Sunday, December 18, 2005

With all my love...

Ok. This is a real post. So pay attention. I have this quote on my away message -many of you have probably seen it: ***To be nobody but yourself in a world which is doing its best, night and day, to make you everybody else means to fight the hardest battle which any human being can fight; and never stop fighting***

My original post that i wrote out at work had a lot to do with being a hypocrite. and not like the "oh everyone is a hypocrite on some level kind" but the --i can't let my friends all hang out in the same room because then they will find out im not the person i led any of them to believe kind. Here's the problem. I remember (a few years ago) when someone told me they were pregnant, and asked me to prepare our "christian" friends for the news, so that at least this person wouldn't at that time feel judged. I think, and this person can testify to the fact that they were instead showered with love and support because it didn't matter. She was our friend, and no matter what happened, or happens to this day--she is loved. Many of the christians i know--not so judgemental as you may think. Sure, they stand up for what they believe in, but honestly-its your own conscious that makes you feel guilty. Not the christian. If you profess to be a christian, and hold to a christian value system then YES-other christian people will tell you when you do something not in line with your own professed christian belief. THat does not mean you are being judged..it means that someone is trying to hold you accountable for your own actions. I hold my non-christian friends just as accountable as my christian friends. So to all of my friends--stop lying. Just be who you are. Figure out what kind of person you want to be, and then don't change who you are to fit what you think other people want you to be.

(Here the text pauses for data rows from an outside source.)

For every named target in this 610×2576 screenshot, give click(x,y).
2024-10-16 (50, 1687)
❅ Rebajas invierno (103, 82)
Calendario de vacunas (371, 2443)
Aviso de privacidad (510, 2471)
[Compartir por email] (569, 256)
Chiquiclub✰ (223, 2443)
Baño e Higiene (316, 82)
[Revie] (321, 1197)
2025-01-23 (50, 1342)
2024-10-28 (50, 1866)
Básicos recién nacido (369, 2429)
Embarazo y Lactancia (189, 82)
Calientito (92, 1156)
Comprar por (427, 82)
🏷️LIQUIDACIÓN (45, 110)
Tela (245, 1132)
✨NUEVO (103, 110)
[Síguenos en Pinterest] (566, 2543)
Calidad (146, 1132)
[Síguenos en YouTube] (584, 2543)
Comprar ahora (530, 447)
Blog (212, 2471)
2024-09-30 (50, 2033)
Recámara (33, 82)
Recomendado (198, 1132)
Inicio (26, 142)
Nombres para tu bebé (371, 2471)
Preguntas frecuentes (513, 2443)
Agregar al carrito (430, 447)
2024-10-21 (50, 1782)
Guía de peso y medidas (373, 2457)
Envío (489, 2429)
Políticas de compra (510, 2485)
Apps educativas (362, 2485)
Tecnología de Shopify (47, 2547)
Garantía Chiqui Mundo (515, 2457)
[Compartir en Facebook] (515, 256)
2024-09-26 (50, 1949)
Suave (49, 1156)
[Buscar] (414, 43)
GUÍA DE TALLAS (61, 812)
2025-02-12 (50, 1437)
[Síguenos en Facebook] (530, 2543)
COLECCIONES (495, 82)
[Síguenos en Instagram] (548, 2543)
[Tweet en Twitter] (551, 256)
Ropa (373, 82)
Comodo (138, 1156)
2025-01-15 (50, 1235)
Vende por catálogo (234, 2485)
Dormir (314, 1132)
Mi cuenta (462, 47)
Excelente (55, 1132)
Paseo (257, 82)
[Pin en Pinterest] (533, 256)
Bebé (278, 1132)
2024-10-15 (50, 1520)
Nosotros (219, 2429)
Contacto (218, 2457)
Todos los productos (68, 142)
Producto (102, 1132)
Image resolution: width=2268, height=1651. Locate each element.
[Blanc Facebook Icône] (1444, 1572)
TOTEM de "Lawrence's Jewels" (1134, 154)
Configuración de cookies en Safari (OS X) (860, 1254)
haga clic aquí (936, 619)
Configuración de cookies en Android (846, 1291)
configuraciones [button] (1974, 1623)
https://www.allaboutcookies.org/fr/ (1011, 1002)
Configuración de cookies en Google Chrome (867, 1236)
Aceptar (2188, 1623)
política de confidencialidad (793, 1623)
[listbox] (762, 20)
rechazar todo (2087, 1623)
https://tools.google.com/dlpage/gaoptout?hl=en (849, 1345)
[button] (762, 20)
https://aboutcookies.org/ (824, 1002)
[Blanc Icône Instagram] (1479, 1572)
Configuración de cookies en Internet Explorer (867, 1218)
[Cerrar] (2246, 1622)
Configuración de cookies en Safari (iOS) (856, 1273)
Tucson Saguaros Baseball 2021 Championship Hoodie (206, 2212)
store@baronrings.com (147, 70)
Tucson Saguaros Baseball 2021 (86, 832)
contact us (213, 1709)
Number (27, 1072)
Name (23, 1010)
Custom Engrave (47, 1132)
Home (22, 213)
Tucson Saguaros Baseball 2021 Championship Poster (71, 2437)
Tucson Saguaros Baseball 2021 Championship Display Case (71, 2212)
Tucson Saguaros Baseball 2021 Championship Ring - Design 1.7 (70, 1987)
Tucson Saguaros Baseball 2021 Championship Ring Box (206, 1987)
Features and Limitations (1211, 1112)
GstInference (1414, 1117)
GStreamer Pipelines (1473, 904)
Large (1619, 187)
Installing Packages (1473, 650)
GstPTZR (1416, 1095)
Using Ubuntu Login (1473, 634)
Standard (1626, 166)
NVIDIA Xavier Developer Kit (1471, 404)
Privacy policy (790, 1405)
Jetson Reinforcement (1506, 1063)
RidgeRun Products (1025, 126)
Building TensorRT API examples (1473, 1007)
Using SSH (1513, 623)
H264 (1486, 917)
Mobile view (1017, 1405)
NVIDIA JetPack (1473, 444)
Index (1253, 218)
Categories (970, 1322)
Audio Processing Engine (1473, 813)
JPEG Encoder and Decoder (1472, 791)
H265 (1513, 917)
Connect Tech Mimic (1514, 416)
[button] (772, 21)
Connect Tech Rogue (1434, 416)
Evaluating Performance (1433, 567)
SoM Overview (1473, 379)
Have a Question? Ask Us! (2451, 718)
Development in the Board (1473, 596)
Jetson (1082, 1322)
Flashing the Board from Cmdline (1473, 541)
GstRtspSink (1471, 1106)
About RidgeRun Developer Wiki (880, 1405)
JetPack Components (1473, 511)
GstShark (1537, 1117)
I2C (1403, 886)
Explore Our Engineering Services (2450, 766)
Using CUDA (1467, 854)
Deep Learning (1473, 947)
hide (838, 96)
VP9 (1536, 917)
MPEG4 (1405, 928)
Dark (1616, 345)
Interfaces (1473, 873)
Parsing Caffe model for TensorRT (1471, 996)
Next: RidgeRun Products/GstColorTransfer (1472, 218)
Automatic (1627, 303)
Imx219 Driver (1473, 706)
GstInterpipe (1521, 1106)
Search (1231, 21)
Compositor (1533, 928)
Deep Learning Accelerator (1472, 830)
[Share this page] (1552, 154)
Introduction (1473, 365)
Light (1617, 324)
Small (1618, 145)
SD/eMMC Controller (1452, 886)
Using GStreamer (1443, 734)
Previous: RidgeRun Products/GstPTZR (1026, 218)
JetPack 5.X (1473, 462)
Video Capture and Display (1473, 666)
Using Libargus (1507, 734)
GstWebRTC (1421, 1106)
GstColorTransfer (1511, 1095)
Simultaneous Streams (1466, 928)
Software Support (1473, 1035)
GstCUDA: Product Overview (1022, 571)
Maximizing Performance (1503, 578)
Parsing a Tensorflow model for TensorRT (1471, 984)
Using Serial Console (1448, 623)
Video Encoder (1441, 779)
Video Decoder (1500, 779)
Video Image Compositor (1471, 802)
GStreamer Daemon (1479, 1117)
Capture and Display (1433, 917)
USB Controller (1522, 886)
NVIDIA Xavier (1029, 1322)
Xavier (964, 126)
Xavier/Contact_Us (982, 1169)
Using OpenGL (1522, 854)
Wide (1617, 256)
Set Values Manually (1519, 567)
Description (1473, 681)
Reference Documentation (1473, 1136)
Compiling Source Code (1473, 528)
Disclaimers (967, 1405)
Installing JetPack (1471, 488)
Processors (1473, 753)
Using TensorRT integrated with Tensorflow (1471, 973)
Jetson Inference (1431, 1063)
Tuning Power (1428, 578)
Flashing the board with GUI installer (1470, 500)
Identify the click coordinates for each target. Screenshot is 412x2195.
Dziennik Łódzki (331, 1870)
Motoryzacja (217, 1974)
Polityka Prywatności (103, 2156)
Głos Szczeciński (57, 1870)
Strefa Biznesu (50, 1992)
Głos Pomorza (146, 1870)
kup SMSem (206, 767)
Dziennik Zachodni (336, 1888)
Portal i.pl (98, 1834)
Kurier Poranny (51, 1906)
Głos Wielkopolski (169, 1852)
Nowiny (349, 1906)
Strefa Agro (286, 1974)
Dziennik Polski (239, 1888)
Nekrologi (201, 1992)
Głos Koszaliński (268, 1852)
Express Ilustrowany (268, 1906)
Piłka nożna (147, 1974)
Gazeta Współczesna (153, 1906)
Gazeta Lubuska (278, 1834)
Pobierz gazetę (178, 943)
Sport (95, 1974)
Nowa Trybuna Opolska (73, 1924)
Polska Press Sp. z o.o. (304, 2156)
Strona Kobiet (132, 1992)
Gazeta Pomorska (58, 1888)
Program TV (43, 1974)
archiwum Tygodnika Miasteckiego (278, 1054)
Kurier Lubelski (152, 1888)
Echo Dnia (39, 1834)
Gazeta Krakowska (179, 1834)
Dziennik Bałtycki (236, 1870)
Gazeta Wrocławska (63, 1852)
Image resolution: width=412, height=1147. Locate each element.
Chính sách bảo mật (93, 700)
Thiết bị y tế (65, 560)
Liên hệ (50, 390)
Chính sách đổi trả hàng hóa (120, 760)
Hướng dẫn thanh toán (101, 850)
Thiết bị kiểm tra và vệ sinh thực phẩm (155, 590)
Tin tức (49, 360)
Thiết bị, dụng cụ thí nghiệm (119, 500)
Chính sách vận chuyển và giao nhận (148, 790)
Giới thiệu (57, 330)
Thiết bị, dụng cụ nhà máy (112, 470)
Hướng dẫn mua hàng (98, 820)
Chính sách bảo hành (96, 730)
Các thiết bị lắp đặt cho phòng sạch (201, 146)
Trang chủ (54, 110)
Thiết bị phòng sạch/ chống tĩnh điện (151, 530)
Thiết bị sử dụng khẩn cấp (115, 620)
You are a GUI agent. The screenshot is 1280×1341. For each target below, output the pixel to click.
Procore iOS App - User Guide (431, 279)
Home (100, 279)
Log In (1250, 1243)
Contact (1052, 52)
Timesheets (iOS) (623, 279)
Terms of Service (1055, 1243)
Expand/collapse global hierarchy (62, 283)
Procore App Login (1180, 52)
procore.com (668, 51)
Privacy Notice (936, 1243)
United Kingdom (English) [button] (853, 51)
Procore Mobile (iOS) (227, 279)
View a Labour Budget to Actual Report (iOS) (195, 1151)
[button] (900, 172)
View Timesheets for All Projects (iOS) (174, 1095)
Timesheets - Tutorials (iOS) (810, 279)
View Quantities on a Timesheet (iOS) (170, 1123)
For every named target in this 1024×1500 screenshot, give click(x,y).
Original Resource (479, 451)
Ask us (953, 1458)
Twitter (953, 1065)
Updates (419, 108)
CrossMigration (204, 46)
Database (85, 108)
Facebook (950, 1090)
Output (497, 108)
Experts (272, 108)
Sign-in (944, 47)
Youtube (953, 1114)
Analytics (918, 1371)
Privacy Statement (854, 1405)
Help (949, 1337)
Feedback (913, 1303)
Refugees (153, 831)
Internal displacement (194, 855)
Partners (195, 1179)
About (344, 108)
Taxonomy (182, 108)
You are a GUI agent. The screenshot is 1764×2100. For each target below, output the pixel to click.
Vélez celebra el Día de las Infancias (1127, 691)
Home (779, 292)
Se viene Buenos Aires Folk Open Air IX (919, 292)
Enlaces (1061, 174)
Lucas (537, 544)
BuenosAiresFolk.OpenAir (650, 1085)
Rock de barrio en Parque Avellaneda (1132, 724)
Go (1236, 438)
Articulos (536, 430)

Ok. So that might sound harsh--but its been edited about 4 times, so you got the mild version. here's the question(s) of the day--the serious real question: Do you feel abandoned in some area of your life? Are you lonely? Are you hurt in a way that you've never told anyone ever about? Do you feel lost? If you can trust me: please share. Maybe not in detail, or in a comment--but yes/no. If you are willing to share more-please do--just be honest with yourself. Then be waiting for the good news I have for you in an upcoming post (and the answer isn't just Jesus). Know that no matter where you are right now in your own life-you care cared for by me (and Jesus). Nothing will ever change that.

1 comment:

Paul said...

I was a lot more lost after my dad died. I always expected to have him there to help me through everything, but his loss set me adrift and put me in a pretty bad tailspin.

But I'm doing a little bit better now.

Do I have anything I've never told anyone? I really have mother issues. I miss having a mother really badly. And now ont having a father, it's been terrible. I need a mother in my life, but I don't think there's anything I can do about that.